Work to complete
- a) In the passage on incentives and equality, what policy is given as an example of one that might raise both economic output and equality?
- b) Please reproduce the passage on incentives and equality word for word from "Moreover, policies to" to "markets to operate.".
- c) Condense the paragraph of the passage on incentives and equality that opens with "Moreover, policies to diminish inequality" into a short bulleted list that keeps its main points.

Passage to read
__________________________________________________
The Tradeoff between Incentives and Income Equality
Government policies to reduce poverty or to encourage economic equality, if carried to extremes, can injure incentives for economic output. The poverty trap, for example, defines a situation where guaranteeing a certain level of income can eliminate or reduce the incentive to work. An extremely high degree of redistribution, with very high taxes on the rich, would be likely to discourage work and entrepreneurship. Thus, it is common to draw the tradeoff between economic output and equality, as shown in figure (a). In this formulation, if society wishes a high level of economic output, like point A, it must also accept a high degree of inequality. Conversely, if society wants a high level of equality, like point B, it must accept a lower level of economic output because of reduced incentives for production.
This view of the tradeoff between economic output and equality may be too pessimistic, and figure (b) presents an alternate vision. Here, the tradeoff between economic output and equality first slopes up, in the vicinity of choice C, suggesting that certain programs might increase both output and economic equality. For example, the policy of providing free public education has an element of redistribution, since the value of the public schooling received by children of low-income families is clearly higher than what low-income families pay in taxes. A well-educated population, however, is also an enormously powerful factor in providing the skilled workers of tomorrow and helping the economy to grow and expand. In this case, equality and economic growth may complement each other.
Moreover, policies to diminish inequality and soften the hardship of poverty may sustain political support for a market economy. After all, if society does not make some effort toward reducing inequality and poverty, the alternative might be that people would rebel against market forces. Citizens might seek economic security by demanding that their legislators pass laws forbidding employers from ever laying off workers or reducing wages, or laws that would impose price floors and price ceilings and shut off international trade. From this viewpoint, policies to reduce inequality may help economic output by building social support for allowing markets to operate.
The Tradeoff between Incentives and Economic Equality
The tradeoff in figure (b) then flattens out in the area between points D and E, which reflects the pattern that a number of countries that provide similar levels of income to their citizens—the United States, Canada, the nations of the European Union, Japan, Australia—have different levels of inequality. The pattern suggests that countries in this range could choose a greater or a lesser degree of inequality without much impact on economic output. Only if these countries push for a much higher level of equality, like at point F, will they experience the diminished incentives that lead to lower levels of economic output. In this view, while a danger always exists that an agenda to reduce poverty or inequality can be poorly designed or pushed too far, it is also possible to discover and design policies that improve equality and do not injure incentives for economic output by very much—or even improve such incentives.
__________________________________________________
Data shown
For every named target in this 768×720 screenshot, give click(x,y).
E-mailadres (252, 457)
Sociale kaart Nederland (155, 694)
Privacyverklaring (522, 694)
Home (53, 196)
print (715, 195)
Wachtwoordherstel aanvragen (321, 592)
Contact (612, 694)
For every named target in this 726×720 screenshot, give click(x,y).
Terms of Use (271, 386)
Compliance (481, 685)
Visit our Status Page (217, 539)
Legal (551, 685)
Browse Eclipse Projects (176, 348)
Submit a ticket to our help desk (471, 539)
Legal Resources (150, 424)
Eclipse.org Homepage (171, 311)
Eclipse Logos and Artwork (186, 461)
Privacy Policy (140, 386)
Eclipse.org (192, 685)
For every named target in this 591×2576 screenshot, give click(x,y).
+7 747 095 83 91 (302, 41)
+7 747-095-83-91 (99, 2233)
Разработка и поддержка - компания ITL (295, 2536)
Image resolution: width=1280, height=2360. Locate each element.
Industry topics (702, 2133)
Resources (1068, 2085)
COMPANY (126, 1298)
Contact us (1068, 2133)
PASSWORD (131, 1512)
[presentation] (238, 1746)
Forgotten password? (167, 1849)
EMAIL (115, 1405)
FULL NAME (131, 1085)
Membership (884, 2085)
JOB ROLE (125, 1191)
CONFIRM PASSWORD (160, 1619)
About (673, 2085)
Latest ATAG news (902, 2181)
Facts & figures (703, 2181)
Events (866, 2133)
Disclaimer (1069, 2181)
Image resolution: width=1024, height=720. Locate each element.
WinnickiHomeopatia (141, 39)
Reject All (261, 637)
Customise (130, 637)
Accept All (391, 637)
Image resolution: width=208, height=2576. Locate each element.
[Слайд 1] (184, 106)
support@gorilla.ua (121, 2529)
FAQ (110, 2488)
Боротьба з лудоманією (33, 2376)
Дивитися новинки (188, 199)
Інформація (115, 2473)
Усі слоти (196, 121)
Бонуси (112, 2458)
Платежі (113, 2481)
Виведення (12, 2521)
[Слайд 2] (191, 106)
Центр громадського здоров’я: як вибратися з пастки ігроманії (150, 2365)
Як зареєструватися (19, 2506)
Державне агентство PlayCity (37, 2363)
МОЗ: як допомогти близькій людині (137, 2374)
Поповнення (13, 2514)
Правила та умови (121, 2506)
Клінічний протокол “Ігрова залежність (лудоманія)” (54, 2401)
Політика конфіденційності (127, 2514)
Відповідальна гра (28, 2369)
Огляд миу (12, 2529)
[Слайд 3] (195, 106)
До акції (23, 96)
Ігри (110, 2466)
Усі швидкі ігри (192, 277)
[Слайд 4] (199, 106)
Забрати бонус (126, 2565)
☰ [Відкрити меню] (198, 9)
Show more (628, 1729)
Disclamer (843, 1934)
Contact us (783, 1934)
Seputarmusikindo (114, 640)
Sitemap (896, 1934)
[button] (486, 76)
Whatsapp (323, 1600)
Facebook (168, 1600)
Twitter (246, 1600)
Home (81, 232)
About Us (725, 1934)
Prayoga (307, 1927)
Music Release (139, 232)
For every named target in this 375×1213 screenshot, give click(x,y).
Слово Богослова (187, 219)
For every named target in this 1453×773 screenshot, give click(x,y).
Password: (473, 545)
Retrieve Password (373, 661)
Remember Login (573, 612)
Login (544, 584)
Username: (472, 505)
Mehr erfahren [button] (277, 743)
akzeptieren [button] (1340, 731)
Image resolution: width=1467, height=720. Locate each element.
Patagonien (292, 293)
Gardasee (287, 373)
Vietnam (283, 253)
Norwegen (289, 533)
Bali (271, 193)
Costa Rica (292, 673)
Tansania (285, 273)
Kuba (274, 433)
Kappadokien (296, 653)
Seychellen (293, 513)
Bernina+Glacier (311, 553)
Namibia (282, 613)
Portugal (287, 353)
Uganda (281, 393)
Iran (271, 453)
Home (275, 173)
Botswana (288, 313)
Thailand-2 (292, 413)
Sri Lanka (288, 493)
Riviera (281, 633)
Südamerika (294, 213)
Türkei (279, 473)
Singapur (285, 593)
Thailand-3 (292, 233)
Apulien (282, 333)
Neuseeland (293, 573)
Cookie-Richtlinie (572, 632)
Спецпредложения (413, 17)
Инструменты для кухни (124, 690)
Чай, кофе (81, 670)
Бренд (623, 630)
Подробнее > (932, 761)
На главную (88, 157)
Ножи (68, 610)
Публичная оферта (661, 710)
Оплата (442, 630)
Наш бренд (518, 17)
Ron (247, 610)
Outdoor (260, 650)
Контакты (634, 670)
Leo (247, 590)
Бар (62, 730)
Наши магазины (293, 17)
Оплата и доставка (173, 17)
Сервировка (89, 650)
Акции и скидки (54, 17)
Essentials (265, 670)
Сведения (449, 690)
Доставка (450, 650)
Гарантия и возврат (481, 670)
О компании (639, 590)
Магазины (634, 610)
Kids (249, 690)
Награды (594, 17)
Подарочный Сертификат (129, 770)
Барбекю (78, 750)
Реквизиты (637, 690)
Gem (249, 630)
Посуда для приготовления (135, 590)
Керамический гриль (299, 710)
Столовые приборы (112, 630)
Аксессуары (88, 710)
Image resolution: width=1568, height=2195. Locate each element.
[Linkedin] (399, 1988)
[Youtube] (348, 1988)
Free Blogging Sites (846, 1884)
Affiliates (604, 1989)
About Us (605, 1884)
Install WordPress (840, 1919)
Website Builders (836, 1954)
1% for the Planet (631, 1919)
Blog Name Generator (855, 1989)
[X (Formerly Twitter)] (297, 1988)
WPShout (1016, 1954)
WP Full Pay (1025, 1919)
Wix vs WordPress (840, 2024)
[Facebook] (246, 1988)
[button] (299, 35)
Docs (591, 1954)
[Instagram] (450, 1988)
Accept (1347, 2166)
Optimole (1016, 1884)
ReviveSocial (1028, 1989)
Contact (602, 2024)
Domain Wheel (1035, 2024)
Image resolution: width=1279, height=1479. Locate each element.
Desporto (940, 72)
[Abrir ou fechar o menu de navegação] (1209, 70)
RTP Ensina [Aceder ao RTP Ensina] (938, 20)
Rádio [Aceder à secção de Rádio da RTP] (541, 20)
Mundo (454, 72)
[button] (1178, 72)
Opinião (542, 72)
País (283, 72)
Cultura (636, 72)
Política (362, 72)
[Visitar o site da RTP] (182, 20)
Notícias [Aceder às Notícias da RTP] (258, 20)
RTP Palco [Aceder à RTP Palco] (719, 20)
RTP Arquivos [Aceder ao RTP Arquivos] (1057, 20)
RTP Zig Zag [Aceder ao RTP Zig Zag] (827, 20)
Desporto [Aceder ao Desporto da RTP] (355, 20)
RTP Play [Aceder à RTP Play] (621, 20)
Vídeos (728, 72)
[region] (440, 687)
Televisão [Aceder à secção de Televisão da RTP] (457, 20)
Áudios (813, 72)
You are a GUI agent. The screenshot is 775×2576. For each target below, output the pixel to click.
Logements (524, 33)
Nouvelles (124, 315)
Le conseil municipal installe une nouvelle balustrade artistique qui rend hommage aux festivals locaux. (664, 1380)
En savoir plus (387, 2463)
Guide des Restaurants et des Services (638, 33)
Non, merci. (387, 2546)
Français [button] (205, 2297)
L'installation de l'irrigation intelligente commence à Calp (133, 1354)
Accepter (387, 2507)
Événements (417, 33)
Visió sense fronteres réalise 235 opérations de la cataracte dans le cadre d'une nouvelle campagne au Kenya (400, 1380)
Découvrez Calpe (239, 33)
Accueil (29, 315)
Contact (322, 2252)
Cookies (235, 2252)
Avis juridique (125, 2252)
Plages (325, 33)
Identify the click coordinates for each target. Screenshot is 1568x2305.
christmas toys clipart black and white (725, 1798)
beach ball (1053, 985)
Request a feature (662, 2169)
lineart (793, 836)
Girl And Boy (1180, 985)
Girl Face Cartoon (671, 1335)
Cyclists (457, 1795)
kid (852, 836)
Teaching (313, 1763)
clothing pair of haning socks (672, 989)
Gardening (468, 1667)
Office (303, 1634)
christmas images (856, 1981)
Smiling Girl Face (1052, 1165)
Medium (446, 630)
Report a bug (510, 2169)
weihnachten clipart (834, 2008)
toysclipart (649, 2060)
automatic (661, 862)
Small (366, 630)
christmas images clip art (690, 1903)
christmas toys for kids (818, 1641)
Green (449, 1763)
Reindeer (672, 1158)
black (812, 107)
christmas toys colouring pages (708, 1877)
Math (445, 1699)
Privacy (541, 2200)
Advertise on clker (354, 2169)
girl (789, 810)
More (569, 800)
__________________________________________________
Answers provided
- a) The policy of providing free public education.

- b)
Moreover, policies to diminish inequality and soften the hardship of poverty may sustain political support for a market economy. After all, if society does not make some effort toward reducing inequality and poverty, the alternative might be that people would rebel against market forces. Citizens might seek economic security by demanding that their legislators pass laws forbidding employers from ever laying off workers or reducing wages, or laws that would impose price floors and price ceilings and shut off international trade. From this viewpoint, policies to reduce inequality may help economic output by building social support for allowing markets to operate.

- c)
- Policies that reduce inequality and ease the hardship of poverty may sustain political support for a market economy.
- Without some effort against inequality and poverty, people might rebel against market forces.
- Citizens might demand laws that bar employers from laying off workers or cutting wages, impose price floors and price ceilings, or shut off international trade.
- From this viewpoint, reducing inequality can help economic output by building social support for letting markets operate.